CUNA hosted the quarterly meeting of its Political and Grassroots Network (PGN) Thursday, highlighting CUNA’s advocacy work and featuring input from credit unions around the country.
CUNA staff gave details on CUNA’s recent action alert on the Fed’s debit routing proposal that CUNA believes would increase costs and should be withdrawn.
CUNA is calling on all stakeholders to use its Grassroots Action Center to share their concerns before the August 11 comment deadline.
Linda Armyn, senior vice president of corporate affairs at Bethpage FCU, Bethpage, N.Y., said as her credit union prepares for summer and fall advocacy, they are working training staff to be good advocates.

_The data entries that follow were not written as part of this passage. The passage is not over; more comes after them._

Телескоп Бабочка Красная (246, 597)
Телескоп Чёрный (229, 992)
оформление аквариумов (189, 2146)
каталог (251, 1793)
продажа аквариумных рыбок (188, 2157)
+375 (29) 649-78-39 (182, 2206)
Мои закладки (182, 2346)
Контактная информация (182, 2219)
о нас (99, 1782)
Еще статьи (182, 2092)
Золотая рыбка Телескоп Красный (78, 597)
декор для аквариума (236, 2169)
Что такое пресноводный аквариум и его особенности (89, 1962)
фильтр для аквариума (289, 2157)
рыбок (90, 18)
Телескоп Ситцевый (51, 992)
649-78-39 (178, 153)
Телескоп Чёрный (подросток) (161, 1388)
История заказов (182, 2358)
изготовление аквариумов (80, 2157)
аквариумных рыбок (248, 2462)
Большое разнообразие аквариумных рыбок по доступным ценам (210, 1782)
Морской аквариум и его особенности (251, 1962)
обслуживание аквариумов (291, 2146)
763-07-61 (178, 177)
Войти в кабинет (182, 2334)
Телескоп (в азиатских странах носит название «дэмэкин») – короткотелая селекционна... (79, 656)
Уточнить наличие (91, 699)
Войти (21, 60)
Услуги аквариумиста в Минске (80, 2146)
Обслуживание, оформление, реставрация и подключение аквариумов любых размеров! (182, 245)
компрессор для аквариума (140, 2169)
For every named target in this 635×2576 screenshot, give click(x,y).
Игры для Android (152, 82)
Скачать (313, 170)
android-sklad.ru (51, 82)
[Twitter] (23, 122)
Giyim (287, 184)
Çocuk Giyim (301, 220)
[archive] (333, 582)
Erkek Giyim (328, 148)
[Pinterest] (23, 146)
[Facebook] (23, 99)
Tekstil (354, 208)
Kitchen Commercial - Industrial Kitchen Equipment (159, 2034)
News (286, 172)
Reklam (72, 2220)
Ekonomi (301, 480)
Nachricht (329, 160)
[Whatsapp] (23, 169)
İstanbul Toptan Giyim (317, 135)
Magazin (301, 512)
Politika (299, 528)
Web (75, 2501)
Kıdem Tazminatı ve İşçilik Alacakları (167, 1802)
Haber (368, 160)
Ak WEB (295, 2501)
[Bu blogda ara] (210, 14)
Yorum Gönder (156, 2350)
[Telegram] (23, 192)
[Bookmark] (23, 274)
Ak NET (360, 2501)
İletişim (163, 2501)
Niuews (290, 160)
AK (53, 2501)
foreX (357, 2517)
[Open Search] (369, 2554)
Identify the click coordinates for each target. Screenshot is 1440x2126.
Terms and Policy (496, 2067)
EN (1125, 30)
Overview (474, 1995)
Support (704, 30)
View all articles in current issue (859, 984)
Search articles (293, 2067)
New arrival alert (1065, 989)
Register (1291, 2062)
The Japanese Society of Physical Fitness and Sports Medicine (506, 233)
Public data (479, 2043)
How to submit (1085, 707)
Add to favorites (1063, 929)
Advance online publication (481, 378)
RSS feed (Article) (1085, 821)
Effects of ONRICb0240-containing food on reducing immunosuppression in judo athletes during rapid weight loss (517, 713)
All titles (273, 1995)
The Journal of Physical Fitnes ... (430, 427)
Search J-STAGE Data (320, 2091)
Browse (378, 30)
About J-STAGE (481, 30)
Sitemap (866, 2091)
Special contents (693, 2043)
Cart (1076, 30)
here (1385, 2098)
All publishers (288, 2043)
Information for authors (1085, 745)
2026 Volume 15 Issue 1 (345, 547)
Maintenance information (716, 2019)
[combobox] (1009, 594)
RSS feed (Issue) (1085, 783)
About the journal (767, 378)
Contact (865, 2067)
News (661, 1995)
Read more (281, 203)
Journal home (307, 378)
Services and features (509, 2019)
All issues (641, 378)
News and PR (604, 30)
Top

“This includes programs like mentoring, bringing in outside speakers, showing how our work in the community ties to our advocacy efforts, and getting comfortable with how to tell your story,” Armyn said. “We’ve also been using CUNA’s MAP program to reach out to employees and asking them to tell their stories about how they helped a member enrich their lives, how it felt.”
Armyn added that they are videotaping the best stories, and then will go out to credit union members with the employee stories with some of the videos and asking for the member side of these stories.
Monica Galindo, director of advocacy external affairs at GECU, El Paso, Texas, said her credit union works hard to include young professionals in its advocacy. GECU has around 850 employees, 70% of which are under the age of 40.
She said one of the pillars of GECU’s young professionals program focuses on advocacy, and part of the program includes contests and events with prizes that include a trip to the annual CUNA Governmental Affair s Conference.
“Being able to take a contest winner with us to CUNA GAC, to Washington, D.C. to walk up to Capitol Hill, talk to legislators is a great experiences, and when we get back we have the young professionals share their experiences from the trip with our management team, and their peers,” Galindo said. “We feel advocacy can be more impactful when you’re hearing about it from your peers, and this helps us turn our young professionals into ambassadors for the credit union movement.
Kim Fettkether, vice president of strategic development and advocacy officer at Veridian CU, Waterloo, Iowa, shared her experiences with a credit union expanding across state borders. Veridian opened its first branch in Nebraska five years ago, and now has four total around the Omaha area.
“There’s not really a cookie cutter way to go about this. We’ve identified areas where we have to simply engage employees differently. If you’re an employee in Nebraska and keep getting emails about a priority in Des Moines, that’s not making you feel very engaged,” she said. “So we’re very intentional as we make decisions and make requests of employees. Can employees in both states help? If not, how can we tailor this, or even turn it into an opportunity in the other state?”
Fettkether said Veridian joined the Nebraska Credit Union League when they went across the border and are working to continue to make the relationship mutually beneficial.
“We’re working to deepen our relationship with the League, both in terms of what they can provide us in Nebraska and also how we can assist in their efforts as members,” she said. “This becomes more important as we grow our footprint, and we’re always looking for feedback from groups like the Political and Grassroots Network.”